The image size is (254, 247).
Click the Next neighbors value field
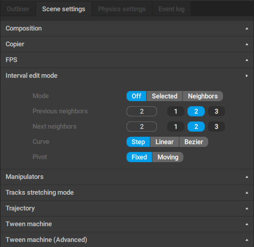(142, 127)
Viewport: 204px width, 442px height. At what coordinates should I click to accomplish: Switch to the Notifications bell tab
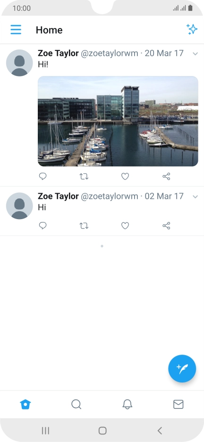click(x=128, y=405)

OBJECTIVE: Echo the items above word for word, leaving out the pictures.

SOLUTION:
The image size is (254, 247).
Click the Next neighbors value field
(142, 127)
Viewport: 204px width, 442px height. At what coordinates should I click to accomplish: Switch to the Notifications bell tab
click(x=128, y=405)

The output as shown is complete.